I pulled away and stared at him in disbelief, then at my landlady. “I have to fill out an accident report—don’t I?”

“Do it from a pay phone,” K suggested with cavernous patience, as if explaining a simple game to an idiot.

I followed him like a robot through lines of gawping neighbors. The crowd thinned.

Just another day in Berkeley.

I felt light-headed from delayed shock.

A block and a half from the ash and smoke, I looked up at a rapid ticking, what I guessed was the spinning chain of a bicycle sneaking up behind us. K yanked me aside just as a big black-and-tan dog with a snoutful of busy teeth drew a long rip down the rear of my pants.

No bicycle—dog claws: two Dobermans on extensible leashes, held by a young, black-haired, black-clad Diana, her face a mottled peach pit of fury.

“Goddamn you!” she shrieked. “Goddamn you rotten son of a bitch! Chew him up, Reno, Queenie!”

The dogs choked against their collars. K ran off a good distance, but to give him credit, whistled and stomped to divide their attention. I ran backwards, hands up in a gesture of both supplication and defense, using my brother’s package as a shield.

The woman glared. Her lips were flecked with foam. I could not believe what I was seeing and hearing.

“You destroy our neighborhood, you stalk our children and drive your huge car over our lawn, you leer at us in the supermarkets, and you sneak into our bedrooms!” The words caught in her throat.

The Dobermans danced in a white-eyed ecstasy of rage. Their hind legs wheeled and pumped like pistons, tendons taut as stretched wire. Front paws churned the air and knocked Rob’s package to the ground. Nails swiped my palms, leaving blunt, bloody scrapes. The twin blurred arcs of their teeth snapped less than two feet from my throat. I could smell hot gamy whiffs of Alpo. They heaved and wheezed, hanging laterally from the white-nylon cords. The whites of their bugged eyes turned red as the veins in their necks were squeezed.

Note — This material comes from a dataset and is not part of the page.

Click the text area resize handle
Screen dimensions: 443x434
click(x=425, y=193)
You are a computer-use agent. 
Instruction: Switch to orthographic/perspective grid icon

The Doberman on my right lunged and fanged the ball of my thumb. It lunged again and bit hard. I screamed even before the pain hit. The dogs’ mistress chirped and crowed at the blood and gave her beasts more slack. The leftmost dog locked its paws into the hollows of my shoulders, twisted its head sideways, butting and poking through my weaving hands, then thrust its jaws home. As I went down, I felt its bloody cool nose on my Adam’s apple, a wet flick of lips, the next ivory puncture, and another bright point of pain.

A hoarse, deep, “Call off the goddamn dogs, lady!” followed by

Two shots like thunderclaps

And

I fell over a planter, slid along a bent sapling, tripped on a rope staked to the dirt. Some part of my attention saw the two dogs haul right and drop as if slammed by two big hammers. Blood sprayed the asphalt.